Want the real number on a specific villa?

A yield range on a web page is orientation. The number that actually matters is what one specific villa will earn, net, in its area, run well — and that’s the part we do every day.

If you’re considering a villa to buy, tell us which one before you commit. We manage rental villas across Bali, so we can give you an honest net-yield analysis on it — realistic occupancy and rate for that type and area, the full cost stack, and the real net — not the brochure figure. We’ll also tell you whether it’s better run daily or long-term, and what a little love would do to its returns. Running the full ROI and net numbers on a villa before a client buys is something we do as a matter of course — it’s the same calculation behind this page.

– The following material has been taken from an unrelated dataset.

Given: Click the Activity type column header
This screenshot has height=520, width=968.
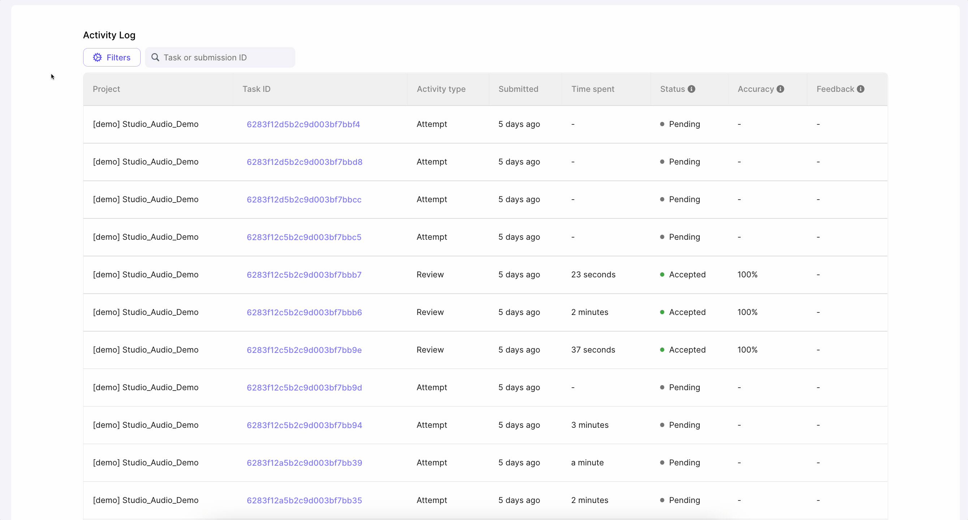Looking at the screenshot, I should [441, 89].
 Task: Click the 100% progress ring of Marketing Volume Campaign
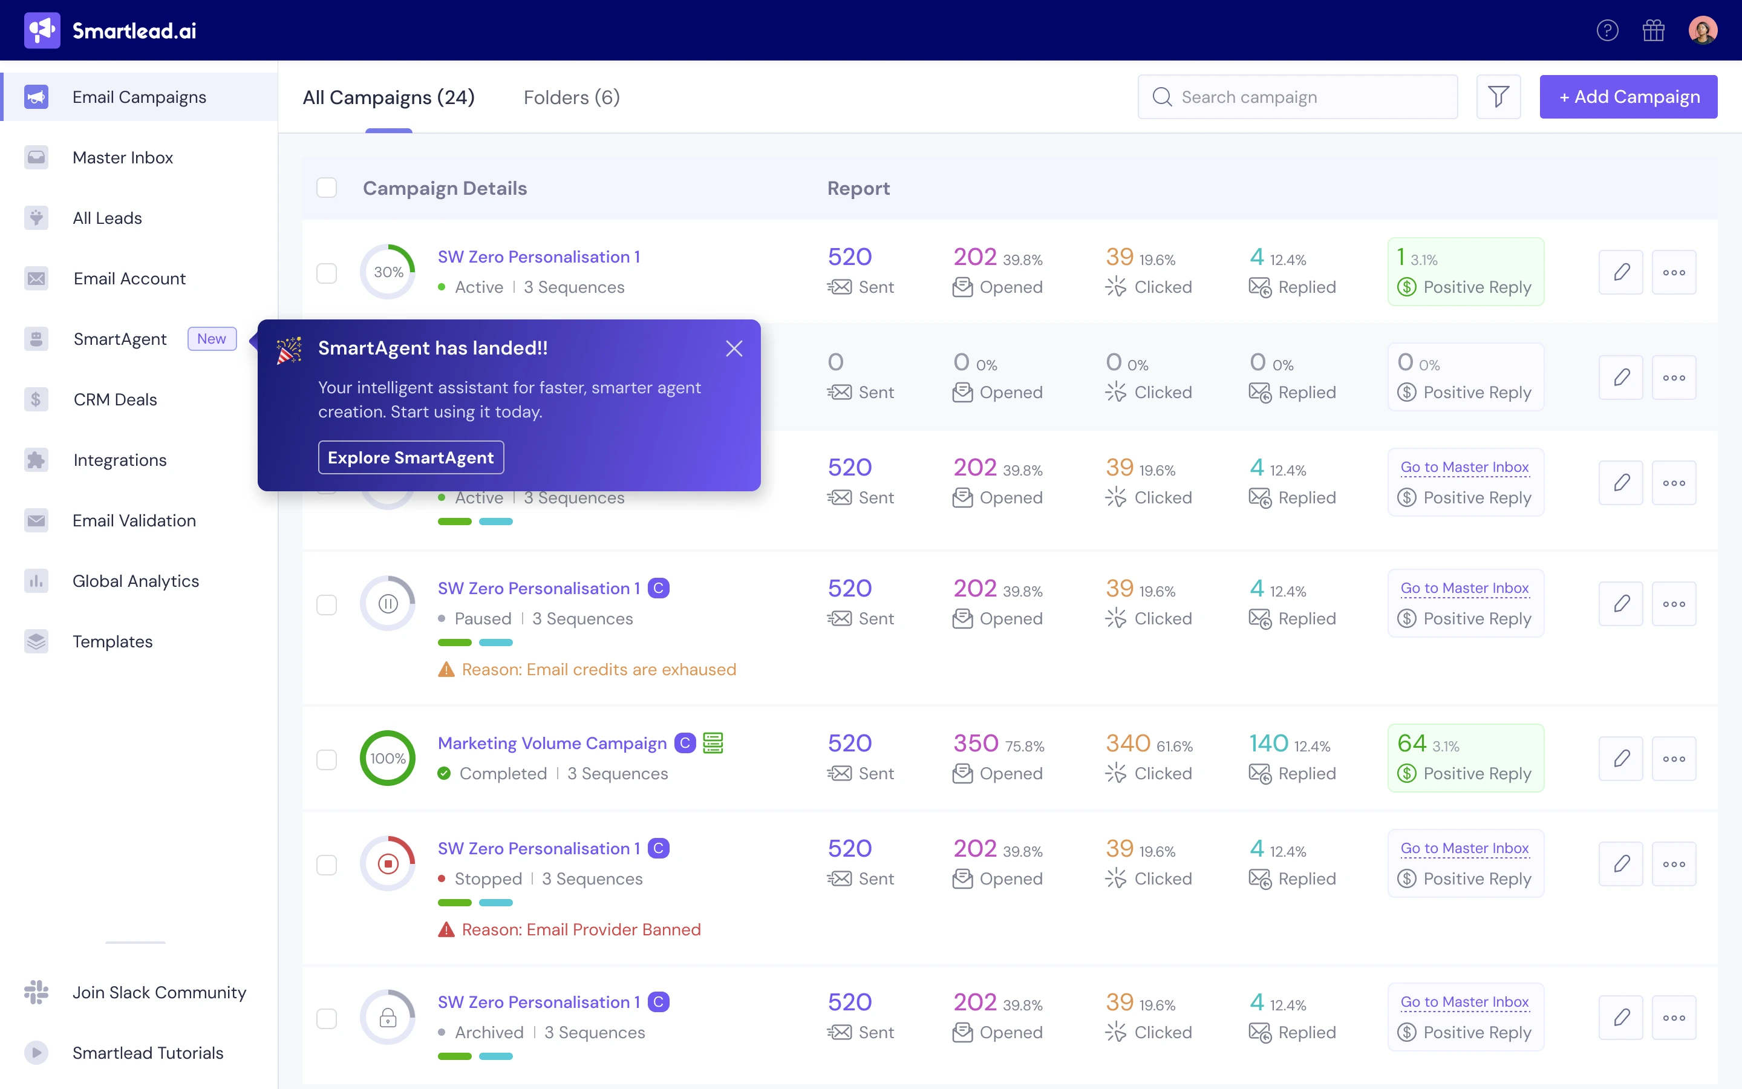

This page is general information from a villa management team, not financial or investment advice. Every villa is different — do your own due diligence, and take professional advice before you buy.

Common questions about Bali villa investment

01What return does a villa in Bali actually generate?

Realistically, a well-located, well-run Bali rental villa nets somewhere around 8–13% a year after all costs, and less for a weaker or passively-run one. The headline returns in listings — often the high teens or low twenties — are gross, assume near-perfect occupancy, and leave out the cost stack and, for leasehold, the lease running down.

02What’s the difference between gross and net yield?

Gross yield is annual rental income divided by the villa price. Net yield is what’s left after management, channel fees, tax, cleaning, utilities, maintenance and vacancy. Net is the figure that tells you whether the investment works — and it’s always lower than the gross number a seller quotes. On a Bali daily rental, once you take 10% tax off the top and then OTA (~16.5%) and management (~15%) on the rest, roughly 38% of gross is gone before any running cost.

03Is buying a villa in Bali a good investment?

It can be, if the numbers are real. A solid net yield of 8–13% is achievable on a well-run villa, but the returns depend on good management, the area not being oversupplied, and — for leasehold — doing the math over the remaining lease term rather than assuming the income lasts forever.

04How does leasehold affect ROI?

A leasehold villa is a depreciating asset — its value falls as the lease shortens and ends at zero. That isn’t automatically bad: a cheap leasehold with a full term and high occupancy can return strong cash and pay back in well under ten years. But you must run the ROI over the remaining term. Overpay for a short remaining lease and the same villa becomes a poor buy.

05What occupancy can I expect from a Bali rental villa?

High occupancy is achievable with good management, but it’s the wrong number to fixate on. Pushing occupancy up is easy — you just drop the rate — so what matters is revenue after costs, not the percentage. Good revenue management holds strong rates when demand is there and only discounts to fill genuine gaps. A villa that’s full on cheap rates can earn less than one that’s less full at strong rates.

06Should I rent my villa daily or long-term?

It depends on the area, the season and the villa. Daily rental earns more per night and can hit very high occupancy, but carries OTA fees, the 10% tax, full management and higher running costs. Monthly or yearly rental earns less per night but with far lighter costs — no OTA fees, minimal management, and the tenant usually paying electricity. Some villas do best on a blend of the two.

07Do I need insurance for a Bali rental villa?

It’s not legally required and many owners skip it, but it’s cheap relative to the asset — around 0.2% of value a year — and covers guest liability, fire, theft, lost income and natural disaster (earthquake and tsunami). Worth considering for a property you’re renting to strangers.